→ Task item
Could you return every line of the records below that contains the word "computer"?

(Collected data entries)

┌──

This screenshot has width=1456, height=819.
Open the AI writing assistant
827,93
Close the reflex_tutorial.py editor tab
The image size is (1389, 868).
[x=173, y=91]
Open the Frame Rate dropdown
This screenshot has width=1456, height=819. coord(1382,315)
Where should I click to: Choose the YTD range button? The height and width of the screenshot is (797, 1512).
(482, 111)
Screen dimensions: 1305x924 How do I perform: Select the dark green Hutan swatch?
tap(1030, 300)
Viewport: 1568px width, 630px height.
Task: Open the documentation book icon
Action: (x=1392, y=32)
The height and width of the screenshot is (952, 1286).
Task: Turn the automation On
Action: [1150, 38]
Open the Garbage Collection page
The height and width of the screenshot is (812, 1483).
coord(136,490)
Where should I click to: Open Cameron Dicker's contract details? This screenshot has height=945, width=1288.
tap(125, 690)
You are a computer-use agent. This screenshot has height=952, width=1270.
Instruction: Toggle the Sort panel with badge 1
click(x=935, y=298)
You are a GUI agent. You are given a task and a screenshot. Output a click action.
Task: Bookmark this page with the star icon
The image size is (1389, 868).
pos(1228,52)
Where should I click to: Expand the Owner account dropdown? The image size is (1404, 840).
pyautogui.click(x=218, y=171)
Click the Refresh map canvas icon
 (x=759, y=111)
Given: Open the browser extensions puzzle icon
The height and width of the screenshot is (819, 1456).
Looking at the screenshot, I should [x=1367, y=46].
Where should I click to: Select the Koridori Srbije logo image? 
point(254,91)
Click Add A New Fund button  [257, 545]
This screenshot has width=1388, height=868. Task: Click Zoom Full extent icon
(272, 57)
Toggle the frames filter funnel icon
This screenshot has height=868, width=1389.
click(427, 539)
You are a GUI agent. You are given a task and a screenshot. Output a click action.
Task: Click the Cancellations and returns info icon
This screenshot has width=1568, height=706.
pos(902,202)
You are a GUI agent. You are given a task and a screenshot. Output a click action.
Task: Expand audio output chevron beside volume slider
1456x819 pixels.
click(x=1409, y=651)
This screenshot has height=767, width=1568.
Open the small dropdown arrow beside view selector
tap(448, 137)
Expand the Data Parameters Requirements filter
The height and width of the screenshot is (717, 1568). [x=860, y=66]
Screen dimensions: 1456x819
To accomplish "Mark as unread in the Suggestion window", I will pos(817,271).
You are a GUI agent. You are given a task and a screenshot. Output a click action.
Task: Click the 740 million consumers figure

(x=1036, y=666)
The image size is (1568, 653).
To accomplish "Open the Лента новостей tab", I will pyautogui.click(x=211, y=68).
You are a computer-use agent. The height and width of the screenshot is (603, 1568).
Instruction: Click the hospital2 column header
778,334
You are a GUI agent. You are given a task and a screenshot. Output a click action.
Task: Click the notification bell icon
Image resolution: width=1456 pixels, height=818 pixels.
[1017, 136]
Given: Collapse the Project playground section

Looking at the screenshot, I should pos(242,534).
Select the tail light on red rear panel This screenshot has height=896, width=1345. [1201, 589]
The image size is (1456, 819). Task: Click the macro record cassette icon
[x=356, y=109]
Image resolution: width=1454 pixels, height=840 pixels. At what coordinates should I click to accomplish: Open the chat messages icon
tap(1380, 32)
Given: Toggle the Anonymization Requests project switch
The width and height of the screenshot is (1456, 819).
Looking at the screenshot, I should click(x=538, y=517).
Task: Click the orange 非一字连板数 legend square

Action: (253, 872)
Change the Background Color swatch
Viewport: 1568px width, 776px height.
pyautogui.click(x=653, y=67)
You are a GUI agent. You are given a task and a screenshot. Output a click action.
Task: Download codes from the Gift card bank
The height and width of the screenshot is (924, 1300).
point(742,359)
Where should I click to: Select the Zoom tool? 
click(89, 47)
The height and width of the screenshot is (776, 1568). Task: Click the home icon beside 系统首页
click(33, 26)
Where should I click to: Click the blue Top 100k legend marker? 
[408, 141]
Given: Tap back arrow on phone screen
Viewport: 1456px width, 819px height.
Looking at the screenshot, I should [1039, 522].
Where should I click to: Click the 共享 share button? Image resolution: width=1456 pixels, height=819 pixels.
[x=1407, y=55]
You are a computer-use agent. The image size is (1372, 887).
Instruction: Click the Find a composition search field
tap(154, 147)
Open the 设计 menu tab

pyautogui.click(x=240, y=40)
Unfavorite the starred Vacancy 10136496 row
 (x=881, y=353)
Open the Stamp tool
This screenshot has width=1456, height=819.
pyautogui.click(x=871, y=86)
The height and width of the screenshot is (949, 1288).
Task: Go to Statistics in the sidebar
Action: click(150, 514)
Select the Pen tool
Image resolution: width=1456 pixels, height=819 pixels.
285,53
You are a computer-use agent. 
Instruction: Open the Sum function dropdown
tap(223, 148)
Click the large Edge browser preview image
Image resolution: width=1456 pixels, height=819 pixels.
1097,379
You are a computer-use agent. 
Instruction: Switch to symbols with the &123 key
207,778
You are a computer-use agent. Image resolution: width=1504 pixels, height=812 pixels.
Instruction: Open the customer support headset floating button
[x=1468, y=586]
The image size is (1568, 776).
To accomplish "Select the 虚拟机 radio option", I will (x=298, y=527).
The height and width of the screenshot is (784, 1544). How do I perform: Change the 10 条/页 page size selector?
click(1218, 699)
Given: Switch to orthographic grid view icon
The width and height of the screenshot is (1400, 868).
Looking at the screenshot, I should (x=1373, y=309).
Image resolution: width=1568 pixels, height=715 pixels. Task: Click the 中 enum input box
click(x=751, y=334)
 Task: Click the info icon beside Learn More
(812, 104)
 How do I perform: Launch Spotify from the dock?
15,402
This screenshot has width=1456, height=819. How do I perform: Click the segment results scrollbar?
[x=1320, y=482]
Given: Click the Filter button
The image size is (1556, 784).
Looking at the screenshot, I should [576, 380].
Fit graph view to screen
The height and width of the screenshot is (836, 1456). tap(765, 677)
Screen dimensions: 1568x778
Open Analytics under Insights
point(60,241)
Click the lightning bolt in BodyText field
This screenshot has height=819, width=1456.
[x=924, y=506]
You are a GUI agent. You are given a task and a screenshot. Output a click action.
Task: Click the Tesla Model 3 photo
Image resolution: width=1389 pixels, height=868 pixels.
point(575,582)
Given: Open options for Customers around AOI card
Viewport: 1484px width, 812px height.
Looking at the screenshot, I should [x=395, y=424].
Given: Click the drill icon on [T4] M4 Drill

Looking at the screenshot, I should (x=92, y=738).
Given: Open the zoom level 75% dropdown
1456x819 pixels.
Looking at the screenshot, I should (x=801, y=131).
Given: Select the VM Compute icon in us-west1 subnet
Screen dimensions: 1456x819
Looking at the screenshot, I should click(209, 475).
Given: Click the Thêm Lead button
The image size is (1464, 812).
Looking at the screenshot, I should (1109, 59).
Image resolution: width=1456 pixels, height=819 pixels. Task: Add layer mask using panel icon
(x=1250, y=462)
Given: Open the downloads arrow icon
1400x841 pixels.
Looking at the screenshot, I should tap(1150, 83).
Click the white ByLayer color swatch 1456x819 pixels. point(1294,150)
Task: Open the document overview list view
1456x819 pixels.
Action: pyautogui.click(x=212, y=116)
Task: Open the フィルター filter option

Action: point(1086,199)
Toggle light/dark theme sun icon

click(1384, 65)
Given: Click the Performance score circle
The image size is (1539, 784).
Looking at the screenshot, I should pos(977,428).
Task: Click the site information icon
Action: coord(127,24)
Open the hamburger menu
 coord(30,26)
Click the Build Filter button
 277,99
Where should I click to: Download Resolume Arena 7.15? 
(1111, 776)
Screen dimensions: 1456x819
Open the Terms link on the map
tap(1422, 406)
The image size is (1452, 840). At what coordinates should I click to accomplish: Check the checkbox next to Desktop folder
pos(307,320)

└──

→ Solution
You are a computer-use agent. This screenshot has height=952, width=1270.
You are a computer-use agent. The height and width of the screenshot is (603, 1568).
You are a computer-use agent. The image size is (1372, 887).
You are a computer-use agent. 
You are a computer-use agent. 
You are a computer-use agent. Image resolution: width=1504 pixels, height=812 pixels.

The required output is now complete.